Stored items
============

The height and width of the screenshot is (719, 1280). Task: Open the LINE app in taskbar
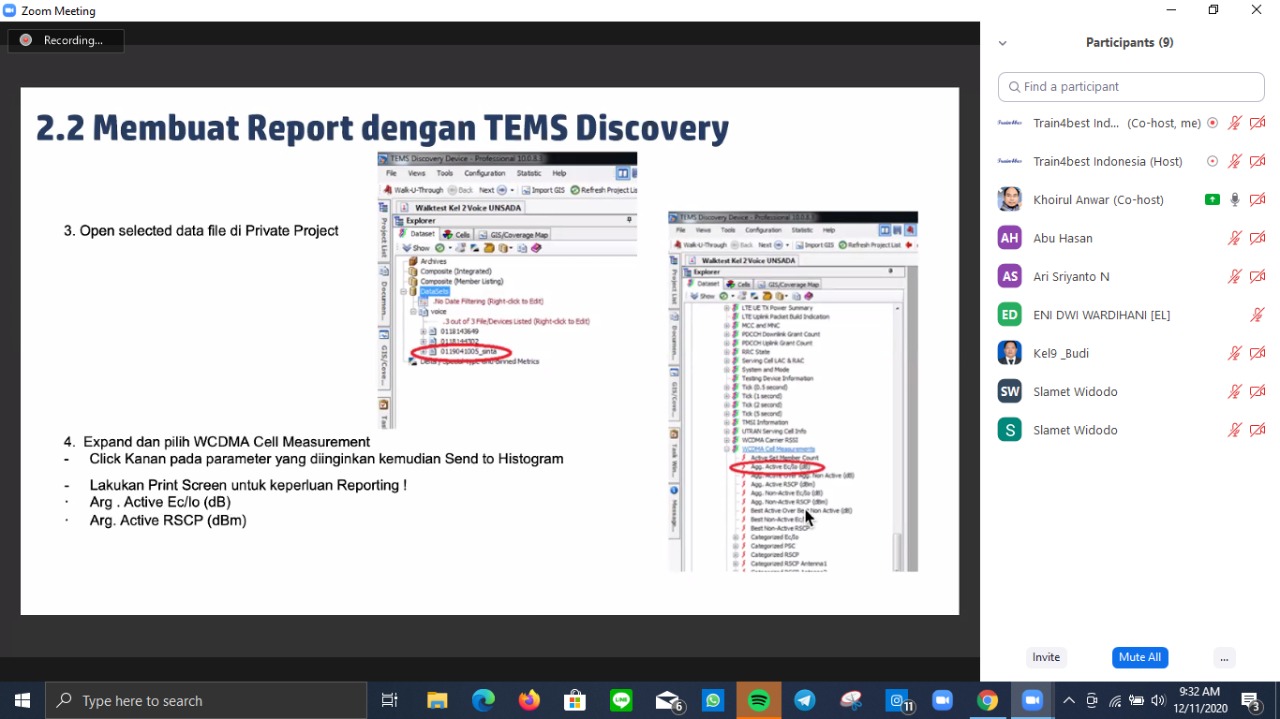621,701
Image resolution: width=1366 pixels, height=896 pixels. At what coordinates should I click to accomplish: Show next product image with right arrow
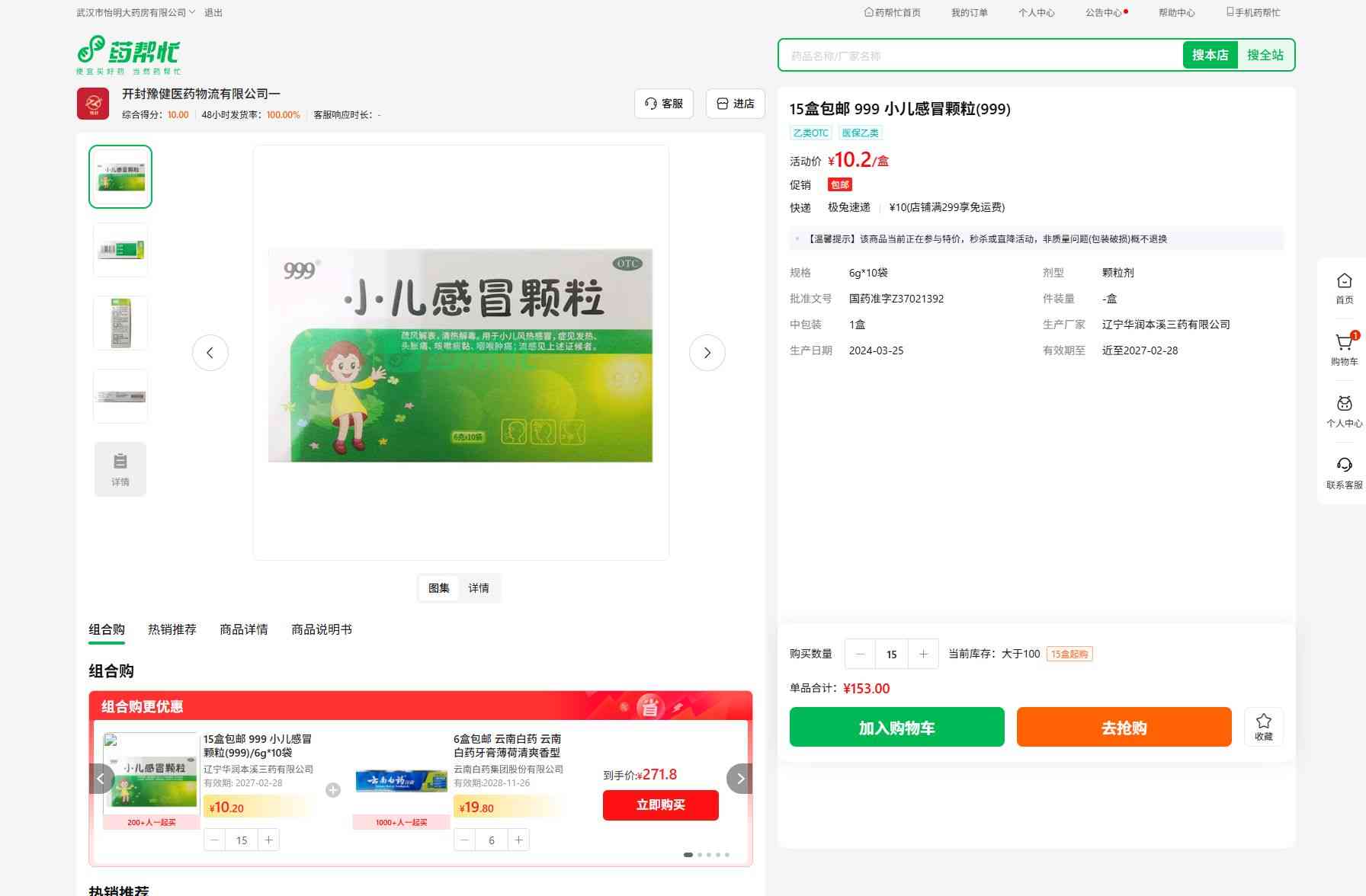[x=707, y=353]
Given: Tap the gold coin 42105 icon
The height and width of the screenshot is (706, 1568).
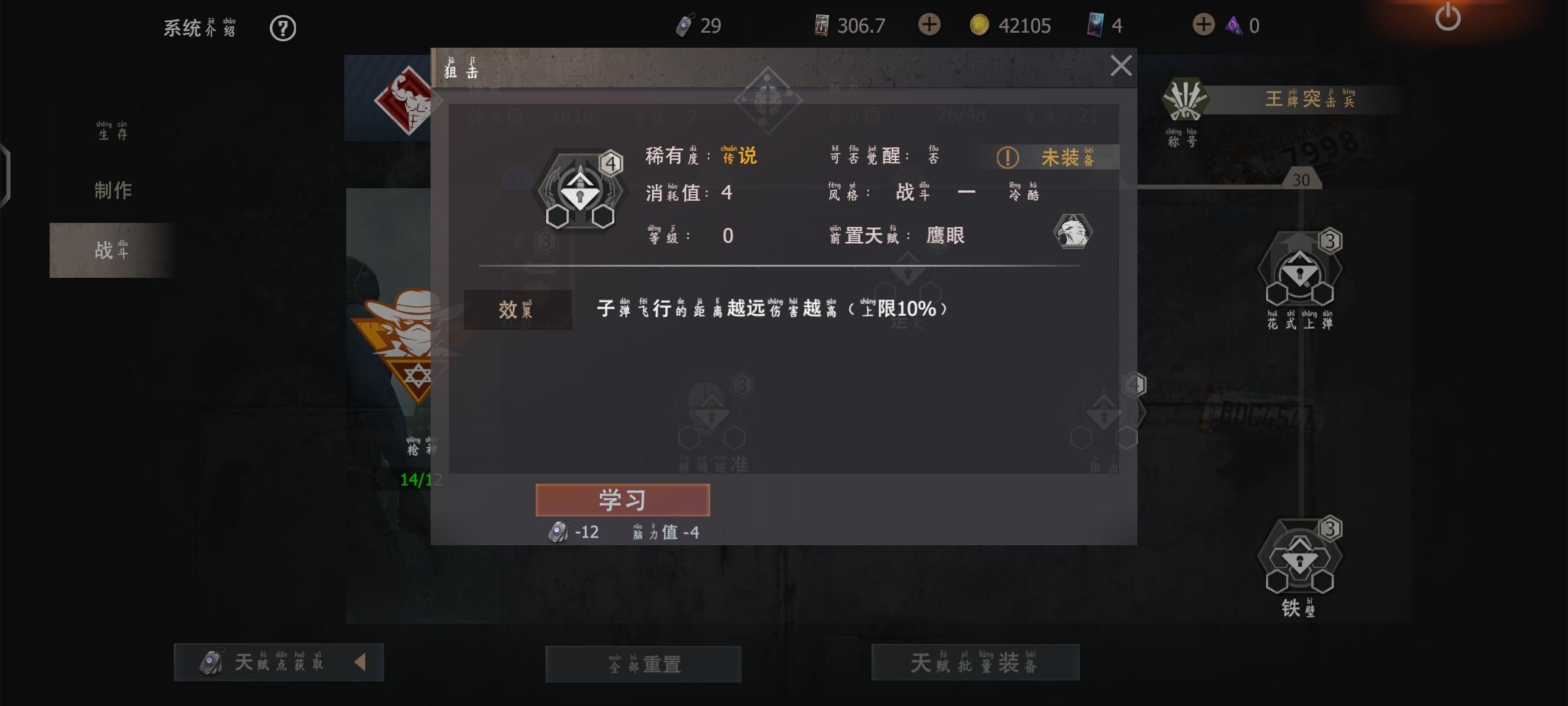Looking at the screenshot, I should click(x=979, y=25).

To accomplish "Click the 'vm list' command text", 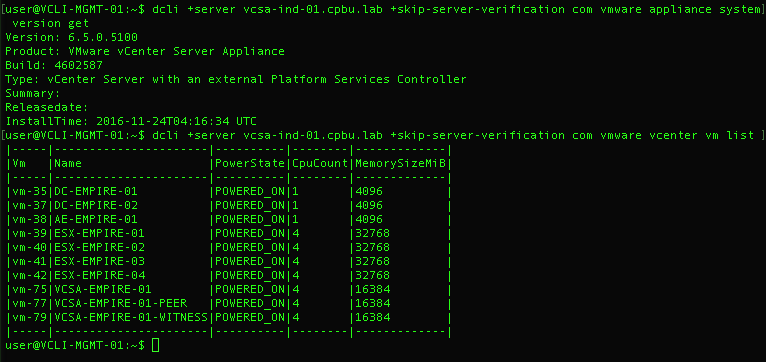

============

_What the exercise asks_: Copy the final portion of the records: every line from the one containing "Given: Tap the gold coin 42105 icon" through the last, word for word, without pictures.

_Task output_:
Given: Tap the gold coin 42105 icon
The height and width of the screenshot is (706, 1568).
Looking at the screenshot, I should click(x=979, y=25).

To accomplish "Click the 'vm list' command text", 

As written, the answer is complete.